3. We can respond much faster to your posts if you include the following information:

CLICK HERE FOR IMPORTANT INFORMATION TO INCLUDE IN YOUR POST

Answering your own posts (e.g. attempting to "bump" your topic) drops your topic from the list of unanswered threads, so it may actually receive less views.

Search for a list of URLs in site and extract to file?

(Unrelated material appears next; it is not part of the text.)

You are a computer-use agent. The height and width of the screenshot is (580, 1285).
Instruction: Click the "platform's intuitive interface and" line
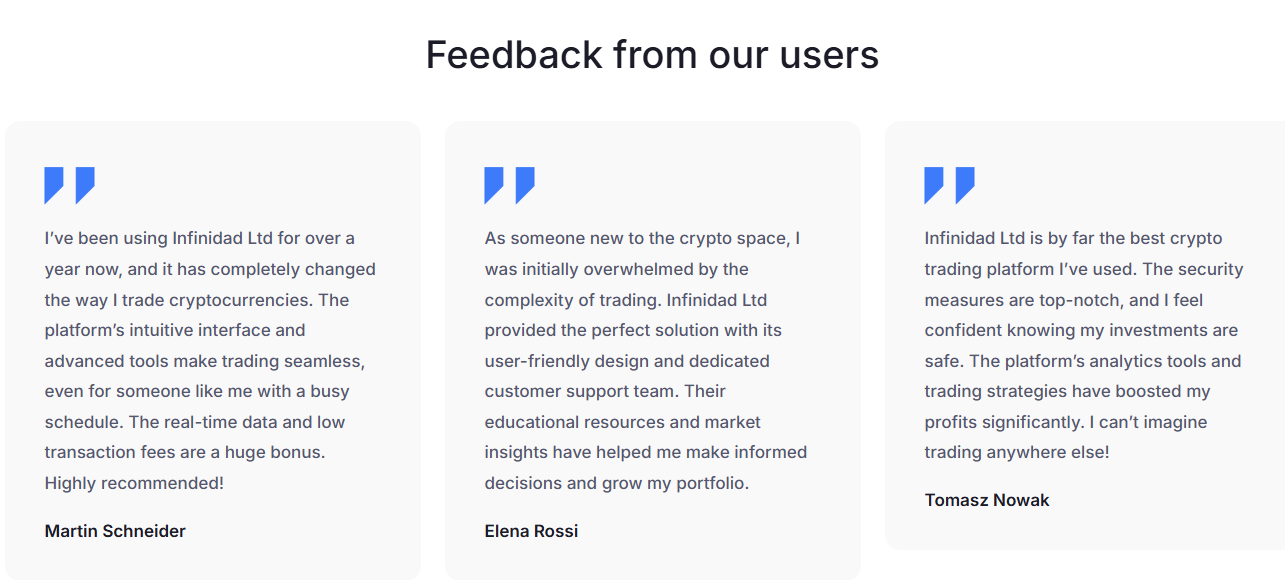click(175, 330)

by Candita on Wed Nov 04, 2015 12:38 pm

I need to search my site for several old URLs so they can be updated. Then, for each URL that's found I need to extract the page URL where it was found and the link text that's displayed. This all needs to be written to a CSV file for review. I'm fairly sure the URL will only appear once on a page and there won't be multiple URLs found on a page, but I can't rule that out. Ideally the macro could read the URLs I'm searching for from an excel or CSV file (in which case I would need the macro to list which URL was found with the other info mentioned above, but I'm willing to search them individually. I've tried checking the example macros, forums and wiki, but I'm having trouble fitting it all together (haven't used iMacros in a loooong time). Help or a point in the right direction is appreciated!
Candita
 
Posts: 3
Joined: Wed Nov 04, 2015 12:22 pm

Re: Search for a list of URLs in site and extract to file?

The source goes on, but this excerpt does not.